_Work request_
Start at the first record below and retype through the last, exactly.

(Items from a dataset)
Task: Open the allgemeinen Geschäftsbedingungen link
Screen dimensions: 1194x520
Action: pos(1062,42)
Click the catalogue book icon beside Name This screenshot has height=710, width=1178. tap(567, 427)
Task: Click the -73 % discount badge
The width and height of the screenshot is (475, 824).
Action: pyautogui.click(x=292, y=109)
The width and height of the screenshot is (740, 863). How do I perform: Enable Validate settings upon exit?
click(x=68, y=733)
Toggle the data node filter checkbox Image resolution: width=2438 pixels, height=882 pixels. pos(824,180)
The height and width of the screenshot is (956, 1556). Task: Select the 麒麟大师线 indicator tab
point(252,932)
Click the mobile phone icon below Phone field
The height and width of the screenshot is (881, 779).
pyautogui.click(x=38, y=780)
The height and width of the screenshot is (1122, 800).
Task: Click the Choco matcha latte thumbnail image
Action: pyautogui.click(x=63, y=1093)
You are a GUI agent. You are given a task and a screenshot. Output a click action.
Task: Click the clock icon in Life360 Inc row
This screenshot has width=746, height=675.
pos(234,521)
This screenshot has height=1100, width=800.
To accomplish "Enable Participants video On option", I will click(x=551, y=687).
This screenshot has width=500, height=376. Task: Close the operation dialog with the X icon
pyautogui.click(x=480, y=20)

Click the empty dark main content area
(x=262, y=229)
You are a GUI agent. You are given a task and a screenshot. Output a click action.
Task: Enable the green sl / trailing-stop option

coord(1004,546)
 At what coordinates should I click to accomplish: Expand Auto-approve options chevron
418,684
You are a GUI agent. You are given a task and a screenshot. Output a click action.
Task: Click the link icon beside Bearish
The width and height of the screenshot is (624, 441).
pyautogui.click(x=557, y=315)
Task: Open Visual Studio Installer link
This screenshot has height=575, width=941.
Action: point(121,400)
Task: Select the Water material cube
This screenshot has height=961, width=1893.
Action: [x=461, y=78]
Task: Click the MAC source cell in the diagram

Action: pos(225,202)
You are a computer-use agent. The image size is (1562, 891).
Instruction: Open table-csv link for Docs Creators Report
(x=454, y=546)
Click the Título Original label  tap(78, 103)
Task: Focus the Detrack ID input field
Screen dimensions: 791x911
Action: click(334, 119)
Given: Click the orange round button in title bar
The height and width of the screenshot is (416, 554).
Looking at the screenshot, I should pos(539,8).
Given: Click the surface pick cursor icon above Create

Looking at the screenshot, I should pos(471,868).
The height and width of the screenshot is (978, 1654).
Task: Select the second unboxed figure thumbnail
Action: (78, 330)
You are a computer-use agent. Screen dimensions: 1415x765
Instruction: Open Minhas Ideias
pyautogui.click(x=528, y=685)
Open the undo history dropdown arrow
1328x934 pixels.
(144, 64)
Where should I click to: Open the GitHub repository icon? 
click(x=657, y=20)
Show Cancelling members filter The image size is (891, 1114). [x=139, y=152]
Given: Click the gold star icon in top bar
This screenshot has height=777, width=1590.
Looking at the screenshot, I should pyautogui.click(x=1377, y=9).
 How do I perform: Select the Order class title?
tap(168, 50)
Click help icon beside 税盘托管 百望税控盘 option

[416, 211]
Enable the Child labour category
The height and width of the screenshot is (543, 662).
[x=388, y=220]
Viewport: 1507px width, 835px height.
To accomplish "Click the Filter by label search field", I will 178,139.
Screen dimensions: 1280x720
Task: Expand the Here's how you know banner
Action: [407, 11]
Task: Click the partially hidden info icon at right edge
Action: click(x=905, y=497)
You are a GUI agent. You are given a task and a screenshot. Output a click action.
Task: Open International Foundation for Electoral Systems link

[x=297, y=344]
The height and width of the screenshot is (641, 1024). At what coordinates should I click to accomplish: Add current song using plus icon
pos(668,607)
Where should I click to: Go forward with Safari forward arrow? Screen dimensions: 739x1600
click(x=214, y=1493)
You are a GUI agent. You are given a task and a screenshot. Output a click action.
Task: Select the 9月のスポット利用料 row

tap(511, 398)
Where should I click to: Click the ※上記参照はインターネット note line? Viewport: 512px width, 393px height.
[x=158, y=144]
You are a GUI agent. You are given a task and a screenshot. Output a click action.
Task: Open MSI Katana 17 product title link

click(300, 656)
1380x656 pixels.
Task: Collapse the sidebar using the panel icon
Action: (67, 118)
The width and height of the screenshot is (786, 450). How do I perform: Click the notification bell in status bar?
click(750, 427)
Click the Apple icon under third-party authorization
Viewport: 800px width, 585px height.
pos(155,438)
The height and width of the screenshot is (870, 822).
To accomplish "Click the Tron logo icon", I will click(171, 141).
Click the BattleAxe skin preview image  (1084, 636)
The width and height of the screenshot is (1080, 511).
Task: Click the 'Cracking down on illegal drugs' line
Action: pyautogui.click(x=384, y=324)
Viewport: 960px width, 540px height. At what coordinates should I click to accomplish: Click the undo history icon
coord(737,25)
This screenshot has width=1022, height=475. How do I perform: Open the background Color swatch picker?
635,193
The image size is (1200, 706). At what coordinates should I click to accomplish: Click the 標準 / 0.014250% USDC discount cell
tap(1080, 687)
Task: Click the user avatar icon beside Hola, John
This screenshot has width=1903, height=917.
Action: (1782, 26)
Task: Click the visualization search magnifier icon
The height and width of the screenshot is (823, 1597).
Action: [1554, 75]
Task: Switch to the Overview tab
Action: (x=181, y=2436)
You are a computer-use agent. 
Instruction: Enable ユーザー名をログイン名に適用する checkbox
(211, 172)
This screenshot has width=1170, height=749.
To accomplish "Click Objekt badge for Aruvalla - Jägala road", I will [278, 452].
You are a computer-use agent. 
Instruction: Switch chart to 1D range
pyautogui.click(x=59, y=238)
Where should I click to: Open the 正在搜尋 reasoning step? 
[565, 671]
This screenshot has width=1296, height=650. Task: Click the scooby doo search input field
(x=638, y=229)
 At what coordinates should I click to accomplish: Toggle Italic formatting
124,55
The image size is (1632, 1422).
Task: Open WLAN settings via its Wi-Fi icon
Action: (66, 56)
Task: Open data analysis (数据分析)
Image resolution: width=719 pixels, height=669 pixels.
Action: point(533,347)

_Output for this task_
Task: Open the allgemeinen Geschäftsbedingungen link
Screen dimensions: 1194x520
Action: pos(1062,42)
Click the catalogue book icon beside Name This screenshot has height=710, width=1178. tap(567, 427)
Task: Click the -73 % discount badge
The width and height of the screenshot is (475, 824).
Action: pyautogui.click(x=292, y=109)
The width and height of the screenshot is (740, 863). How do I perform: Enable Validate settings upon exit?
click(x=68, y=733)
Toggle the data node filter checkbox Image resolution: width=2438 pixels, height=882 pixels. pos(824,180)
The height and width of the screenshot is (956, 1556). Task: Select the 麒麟大师线 indicator tab
point(252,932)
Click the mobile phone icon below Phone field
The height and width of the screenshot is (881, 779).
pyautogui.click(x=38, y=780)
The height and width of the screenshot is (1122, 800).
Task: Click the Choco matcha latte thumbnail image
Action: pyautogui.click(x=63, y=1093)
You are a GUI agent. You are given a task and a screenshot. Output a click action.
Task: Click the clock icon in Life360 Inc row
This screenshot has width=746, height=675.
pos(234,521)
This screenshot has height=1100, width=800.
To accomplish "Enable Participants video On option", I will click(x=551, y=687).
This screenshot has width=500, height=376. Task: Close the operation dialog with the X icon
pyautogui.click(x=480, y=20)

Click the empty dark main content area
(x=262, y=229)
You are a GUI agent. You are given a task and a screenshot. Output a click action.
Task: Enable the green sl / trailing-stop option

coord(1004,546)
 At what coordinates should I click to accomplish: Expand Auto-approve options chevron
418,684
You are a GUI agent. You are given a task and a screenshot. Output a click action.
Task: Click the link icon beside Bearish
The width and height of the screenshot is (624, 441).
pyautogui.click(x=557, y=315)
Task: Open Visual Studio Installer link
This screenshot has height=575, width=941.
Action: point(121,400)
Task: Select the Water material cube
This screenshot has height=961, width=1893.
Action: [x=461, y=78]
Task: Click the MAC source cell in the diagram

Action: pos(225,202)
You are a computer-use agent. The image size is (1562, 891).
Instruction: Open table-csv link for Docs Creators Report
(x=454, y=546)
Click the Título Original label  tap(78, 103)
Task: Focus the Detrack ID input field
Screen dimensions: 791x911
Action: click(334, 119)
Given: Click the orange round button in title bar
The height and width of the screenshot is (416, 554).
Looking at the screenshot, I should pos(539,8).
Given: Click the surface pick cursor icon above Create

Looking at the screenshot, I should pos(471,868).
The height and width of the screenshot is (978, 1654).
Task: Select the second unboxed figure thumbnail
Action: (78, 330)
You are a computer-use agent. Screen dimensions: 1415x765
Instruction: Open Minhas Ideias
pyautogui.click(x=528, y=685)
Open the undo history dropdown arrow
1328x934 pixels.
(144, 64)
Where should I click to: Open the GitHub repository icon? 
click(x=657, y=20)
Show Cancelling members filter The image size is (891, 1114). [x=139, y=152]
Given: Click the gold star icon in top bar
This screenshot has height=777, width=1590.
Looking at the screenshot, I should pyautogui.click(x=1377, y=9).
 How do I perform: Select the Order class title?
tap(168, 50)
Click help icon beside 税盘托管 百望税控盘 option

[416, 211]
Enable the Child labour category
The height and width of the screenshot is (543, 662).
[x=388, y=220]
Viewport: 1507px width, 835px height.
To accomplish "Click the Filter by label search field", I will 178,139.
Screen dimensions: 1280x720
Task: Expand the Here's how you know banner
Action: [407, 11]
Task: Click the partially hidden info icon at right edge
Action: click(x=905, y=497)
You are a GUI agent. You are given a task and a screenshot. Output a click action.
Task: Open International Foundation for Electoral Systems link

[x=297, y=344]
The height and width of the screenshot is (641, 1024). At what coordinates should I click to accomplish: Add current song using plus icon
pos(668,607)
Where should I click to: Go forward with Safari forward arrow? Screen dimensions: 739x1600
click(x=214, y=1493)
You are a GUI agent. You are given a task and a screenshot. Output a click action.
Task: Select the 9月のスポット利用料 row

tap(511, 398)
Where should I click to: Click the ※上記参照はインターネット note line? Viewport: 512px width, 393px height.
[x=158, y=144]
You are a GUI agent. You are given a task and a screenshot. Output a click action.
Task: Open MSI Katana 17 product title link

click(300, 656)
1380x656 pixels.
Task: Collapse the sidebar using the panel icon
Action: (67, 118)
The width and height of the screenshot is (786, 450). How do I perform: Click the notification bell in status bar?
click(750, 427)
Click the Apple icon under third-party authorization
Viewport: 800px width, 585px height.
pos(155,438)
The height and width of the screenshot is (870, 822).
To accomplish "Click the Tron logo icon", I will click(171, 141).
Click the BattleAxe skin preview image  (1084, 636)
The width and height of the screenshot is (1080, 511).
Task: Click the 'Cracking down on illegal drugs' line
Action: pyautogui.click(x=384, y=324)
Viewport: 960px width, 540px height. At what coordinates should I click to accomplish: Click the undo history icon
coord(737,25)
This screenshot has width=1022, height=475. How do I perform: Open the background Color swatch picker?
635,193
The image size is (1200, 706). At what coordinates should I click to accomplish: Click the 標準 / 0.014250% USDC discount cell
tap(1080, 687)
Task: Click the user avatar icon beside Hola, John
This screenshot has width=1903, height=917.
Action: (1782, 26)
Task: Click the visualization search magnifier icon
The height and width of the screenshot is (823, 1597).
Action: [1554, 75]
Task: Switch to the Overview tab
Action: (x=181, y=2436)
You are a computer-use agent. 
Instruction: Enable ユーザー名をログイン名に適用する checkbox
(211, 172)
This screenshot has width=1170, height=749.
To accomplish "Click Objekt badge for Aruvalla - Jägala road", I will [278, 452].
You are a computer-use agent. 
Instruction: Switch chart to 1D range
pyautogui.click(x=59, y=238)
Where should I click to: Open the 正在搜尋 reasoning step? 
[565, 671]
This screenshot has width=1296, height=650. Task: Click the scooby doo search input field
(x=638, y=229)
 At what coordinates should I click to accomplish: Toggle Italic formatting
124,55
The image size is (1632, 1422).
Task: Open WLAN settings via its Wi-Fi icon
Action: (66, 56)
Task: Open data analysis (数据分析)
Image resolution: width=719 pixels, height=669 pixels.
Action: point(533,347)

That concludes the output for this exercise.